The photo that opens "Jesus and His Joy" shows Aki Avni standing frozen in front of an IDF medical committee.
Because Lucky Avni has no hands.
It's mesmerizing and intriguing and puzzling, because not every day Lucky Stones has no hands.
And although the interruption is not the main story, and the effect is computerized, it is still impossible to ignore the special and perhaps most amazing frame seen on Israeli television.
Avni plays a war hero who is wounded in battle, an over-poisoned officer who rolls into the role of Chief Military Rabbi.
The appointment means joining the military rabbinate base to command a unit of low-profile soldiers, at the forefront of which is the military rabbinate choir led by Cantor Natan Datner.
"Jesus and His Joy," whose premiere episode aired last night (Monday) here 11, is a series without God about God's messengers in the IDF, which was given a free hand to go on a rampage. Choosing rice and washing bodies and dealing with ego, disability and keeping in touch.

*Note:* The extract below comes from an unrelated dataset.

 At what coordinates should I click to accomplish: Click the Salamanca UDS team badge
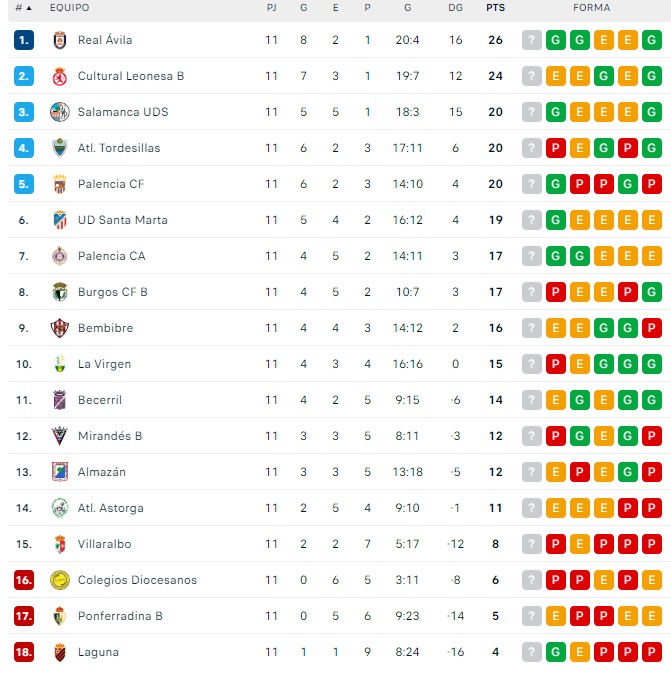pos(59,112)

From the point of view of religious soldiers, it presents a different IDF, flooding with strange plots and subversive criticism in an extraordinary military environment. 20 years.
But with a hand on heart, in a country that so sanctifies militancy, it seems that it is precisely the anomalies of "Jesus and rejoice" that may be at its core.
To captivate viewers you need a lot more maki stones without hands.